Christopher Estridge (born September 21, 1989 in Brownsburg, Indiana) is a former American soccer player.

Career

College and Amateur
Estridge started his college soccer career at Wake Forest University in 2008, before moving to Indiana University in 2010. Estridge was named NSCAA All-American First Team and All-Big Ten Conference First Team in 2011.
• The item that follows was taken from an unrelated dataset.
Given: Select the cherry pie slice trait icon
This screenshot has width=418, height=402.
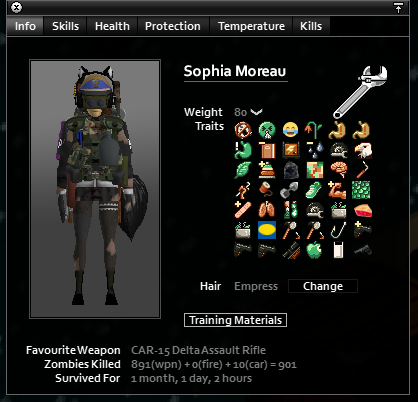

Estridge played for USL Premier Development League club Chicago Fire Premier in 2011.

Professional
Vancouver Whitecaps FC selected Estridge in the second round (No. 21 overall) of the 2012 MLS SuperDraft. However, he was cut by the club on February 17, 2012 during their pre-season and was later traded to Real Salt Lake in exchange for a conditional 2013 MLS Supplemental Draft pick on April 11, 2012.

Estridge was released by Salt Lake on June 28, 2012. He was later signed by USL Professional Division club Rochester Rhinos.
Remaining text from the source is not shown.